(Saved entries)
BEGIN
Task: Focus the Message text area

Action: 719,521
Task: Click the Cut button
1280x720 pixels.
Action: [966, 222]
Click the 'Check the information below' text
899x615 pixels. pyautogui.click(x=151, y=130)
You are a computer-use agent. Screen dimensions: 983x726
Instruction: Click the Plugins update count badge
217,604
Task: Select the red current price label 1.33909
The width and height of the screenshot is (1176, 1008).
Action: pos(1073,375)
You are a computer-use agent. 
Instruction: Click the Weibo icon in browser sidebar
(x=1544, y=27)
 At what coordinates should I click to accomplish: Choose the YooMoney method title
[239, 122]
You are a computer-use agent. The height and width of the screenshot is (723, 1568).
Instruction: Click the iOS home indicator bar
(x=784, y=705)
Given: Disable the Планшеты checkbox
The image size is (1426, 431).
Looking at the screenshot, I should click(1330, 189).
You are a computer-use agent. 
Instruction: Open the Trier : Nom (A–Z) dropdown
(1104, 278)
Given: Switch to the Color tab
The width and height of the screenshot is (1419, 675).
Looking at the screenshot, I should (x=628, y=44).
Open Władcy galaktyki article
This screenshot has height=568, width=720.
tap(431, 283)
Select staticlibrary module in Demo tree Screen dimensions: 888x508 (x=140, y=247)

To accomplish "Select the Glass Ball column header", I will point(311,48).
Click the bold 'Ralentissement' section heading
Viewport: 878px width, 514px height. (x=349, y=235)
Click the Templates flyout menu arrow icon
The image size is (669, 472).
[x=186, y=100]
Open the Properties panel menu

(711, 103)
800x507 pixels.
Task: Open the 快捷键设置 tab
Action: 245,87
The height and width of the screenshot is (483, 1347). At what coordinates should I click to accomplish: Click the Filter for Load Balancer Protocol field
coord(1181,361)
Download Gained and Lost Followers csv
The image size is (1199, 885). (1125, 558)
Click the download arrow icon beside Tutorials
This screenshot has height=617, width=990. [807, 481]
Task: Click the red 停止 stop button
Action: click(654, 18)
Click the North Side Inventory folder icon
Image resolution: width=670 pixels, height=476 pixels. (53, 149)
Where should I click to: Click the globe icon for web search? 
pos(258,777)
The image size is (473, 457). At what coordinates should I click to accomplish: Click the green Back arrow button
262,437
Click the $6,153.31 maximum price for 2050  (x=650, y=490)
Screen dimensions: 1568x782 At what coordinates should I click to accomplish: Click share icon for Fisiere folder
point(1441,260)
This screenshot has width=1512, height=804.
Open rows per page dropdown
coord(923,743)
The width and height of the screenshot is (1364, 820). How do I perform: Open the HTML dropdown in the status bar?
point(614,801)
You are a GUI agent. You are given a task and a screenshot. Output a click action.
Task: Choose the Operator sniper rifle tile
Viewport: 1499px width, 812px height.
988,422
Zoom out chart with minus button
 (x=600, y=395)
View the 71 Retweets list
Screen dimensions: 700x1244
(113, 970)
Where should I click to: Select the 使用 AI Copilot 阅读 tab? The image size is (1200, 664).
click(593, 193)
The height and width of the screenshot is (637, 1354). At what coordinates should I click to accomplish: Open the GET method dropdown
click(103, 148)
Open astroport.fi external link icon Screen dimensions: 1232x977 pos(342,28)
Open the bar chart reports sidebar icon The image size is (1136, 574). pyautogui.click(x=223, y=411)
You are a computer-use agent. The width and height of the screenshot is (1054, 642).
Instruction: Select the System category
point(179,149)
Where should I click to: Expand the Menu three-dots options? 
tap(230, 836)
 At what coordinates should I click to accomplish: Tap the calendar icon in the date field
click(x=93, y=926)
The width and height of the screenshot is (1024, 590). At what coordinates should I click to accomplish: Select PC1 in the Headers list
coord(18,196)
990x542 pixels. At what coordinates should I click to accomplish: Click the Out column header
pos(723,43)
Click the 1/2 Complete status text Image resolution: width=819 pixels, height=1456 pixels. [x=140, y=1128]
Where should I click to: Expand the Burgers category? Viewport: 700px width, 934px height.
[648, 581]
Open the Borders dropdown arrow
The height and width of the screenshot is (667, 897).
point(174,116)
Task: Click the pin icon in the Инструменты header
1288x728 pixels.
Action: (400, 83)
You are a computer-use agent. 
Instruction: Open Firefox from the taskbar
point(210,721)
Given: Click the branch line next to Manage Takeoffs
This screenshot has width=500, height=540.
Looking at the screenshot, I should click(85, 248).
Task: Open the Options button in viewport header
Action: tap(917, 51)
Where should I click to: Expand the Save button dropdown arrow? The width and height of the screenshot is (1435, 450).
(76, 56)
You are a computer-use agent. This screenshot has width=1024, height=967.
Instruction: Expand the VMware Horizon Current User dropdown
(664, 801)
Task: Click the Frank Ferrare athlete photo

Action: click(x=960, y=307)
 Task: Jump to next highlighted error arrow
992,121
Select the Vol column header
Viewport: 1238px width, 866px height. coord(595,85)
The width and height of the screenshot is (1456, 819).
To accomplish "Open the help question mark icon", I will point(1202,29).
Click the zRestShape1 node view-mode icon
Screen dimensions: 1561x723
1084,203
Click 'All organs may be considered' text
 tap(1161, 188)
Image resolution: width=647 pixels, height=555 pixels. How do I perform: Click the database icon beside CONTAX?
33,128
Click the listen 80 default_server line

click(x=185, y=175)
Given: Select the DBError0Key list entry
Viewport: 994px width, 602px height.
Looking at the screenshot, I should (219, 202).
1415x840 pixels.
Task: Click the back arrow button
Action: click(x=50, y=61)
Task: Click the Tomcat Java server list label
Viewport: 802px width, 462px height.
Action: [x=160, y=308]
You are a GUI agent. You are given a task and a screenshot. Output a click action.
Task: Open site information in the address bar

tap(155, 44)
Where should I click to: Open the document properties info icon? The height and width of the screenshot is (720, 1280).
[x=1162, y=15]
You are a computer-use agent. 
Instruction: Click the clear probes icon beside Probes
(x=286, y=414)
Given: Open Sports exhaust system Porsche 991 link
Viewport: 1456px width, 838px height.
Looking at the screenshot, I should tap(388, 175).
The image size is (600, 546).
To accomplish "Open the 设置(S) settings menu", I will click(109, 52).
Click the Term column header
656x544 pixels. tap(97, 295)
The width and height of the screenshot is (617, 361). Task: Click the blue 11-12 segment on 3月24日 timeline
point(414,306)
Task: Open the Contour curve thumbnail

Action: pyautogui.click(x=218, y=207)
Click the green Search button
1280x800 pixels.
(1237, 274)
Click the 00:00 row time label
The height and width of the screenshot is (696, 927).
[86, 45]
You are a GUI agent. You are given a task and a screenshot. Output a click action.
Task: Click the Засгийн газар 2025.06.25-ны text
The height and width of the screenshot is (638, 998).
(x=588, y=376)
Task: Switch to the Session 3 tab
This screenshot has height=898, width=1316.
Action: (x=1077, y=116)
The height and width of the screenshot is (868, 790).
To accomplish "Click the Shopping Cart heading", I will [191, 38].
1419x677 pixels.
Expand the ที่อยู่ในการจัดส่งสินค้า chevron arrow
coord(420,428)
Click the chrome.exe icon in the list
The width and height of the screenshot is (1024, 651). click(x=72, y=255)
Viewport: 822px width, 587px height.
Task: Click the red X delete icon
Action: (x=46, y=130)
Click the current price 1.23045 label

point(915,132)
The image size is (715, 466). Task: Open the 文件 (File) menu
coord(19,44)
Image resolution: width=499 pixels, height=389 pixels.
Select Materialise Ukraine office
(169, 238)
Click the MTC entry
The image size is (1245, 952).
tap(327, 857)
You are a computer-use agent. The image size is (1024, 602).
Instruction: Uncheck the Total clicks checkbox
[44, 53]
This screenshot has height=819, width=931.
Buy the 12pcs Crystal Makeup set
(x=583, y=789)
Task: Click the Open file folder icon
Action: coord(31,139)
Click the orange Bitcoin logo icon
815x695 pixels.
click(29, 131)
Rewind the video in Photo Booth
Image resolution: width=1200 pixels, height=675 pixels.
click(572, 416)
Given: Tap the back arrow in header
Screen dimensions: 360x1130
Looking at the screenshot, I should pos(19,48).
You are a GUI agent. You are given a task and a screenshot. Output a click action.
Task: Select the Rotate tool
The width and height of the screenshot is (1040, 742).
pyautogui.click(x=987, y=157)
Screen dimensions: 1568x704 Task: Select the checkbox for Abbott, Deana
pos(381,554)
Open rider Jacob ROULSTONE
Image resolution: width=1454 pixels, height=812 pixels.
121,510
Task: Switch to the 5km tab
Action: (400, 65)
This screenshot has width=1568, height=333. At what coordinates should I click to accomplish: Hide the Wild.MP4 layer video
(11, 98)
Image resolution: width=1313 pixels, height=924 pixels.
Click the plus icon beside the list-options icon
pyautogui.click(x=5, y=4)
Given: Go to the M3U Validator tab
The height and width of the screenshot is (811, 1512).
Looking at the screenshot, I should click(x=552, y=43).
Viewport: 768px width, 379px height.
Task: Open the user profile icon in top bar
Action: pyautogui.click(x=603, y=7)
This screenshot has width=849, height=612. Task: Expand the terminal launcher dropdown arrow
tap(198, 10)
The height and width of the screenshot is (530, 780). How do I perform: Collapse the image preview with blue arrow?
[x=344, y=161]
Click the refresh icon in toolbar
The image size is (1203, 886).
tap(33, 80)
END
### TASK TO CARRY OUT
Retype the entries above exactly, but only from the line containing "Open rows per page dropdown" through the line containing "Given: Click the", both included.

### ANSWER TO THIS EXERCISE
Open rows per page dropdown
coord(923,743)
The width and height of the screenshot is (1364, 820). How do I perform: Open the HTML dropdown in the status bar?
point(614,801)
You are a GUI agent. You are given a task and a screenshot. Output a click action.
Task: Choose the Operator sniper rifle tile
Viewport: 1499px width, 812px height.
988,422
Zoom out chart with minus button
 (x=600, y=395)
View the 71 Retweets list
Screen dimensions: 700x1244
(113, 970)
Where should I click to: Select the 使用 AI Copilot 阅读 tab? The image size is (1200, 664).
click(593, 193)
The height and width of the screenshot is (637, 1354). At what coordinates should I click to accomplish: Open the GET method dropdown
click(103, 148)
Open astroport.fi external link icon Screen dimensions: 1232x977 pos(342,28)
Open the bar chart reports sidebar icon The image size is (1136, 574). pyautogui.click(x=223, y=411)
You are a computer-use agent. The width and height of the screenshot is (1054, 642).
Instruction: Select the System category
point(179,149)
Where should I click to: Expand the Menu three-dots options? 
tap(230, 836)
 At what coordinates should I click to accomplish: Tap the calendar icon in the date field
click(x=93, y=926)
The width and height of the screenshot is (1024, 590). At what coordinates should I click to accomplish: Select PC1 in the Headers list
coord(18,196)
990x542 pixels. At what coordinates should I click to accomplish: Click the Out column header
pos(723,43)
Click the 1/2 Complete status text Image resolution: width=819 pixels, height=1456 pixels. [x=140, y=1128]
Where should I click to: Expand the Burgers category? Viewport: 700px width, 934px height.
[648, 581]
Open the Borders dropdown arrow
The height and width of the screenshot is (667, 897).
point(174,116)
Task: Click the pin icon in the Инструменты header
1288x728 pixels.
Action: (400, 83)
You are a computer-use agent. 
Instruction: Open Firefox from the taskbar
point(210,721)
Given: Click the branch line next to Manage Takeoffs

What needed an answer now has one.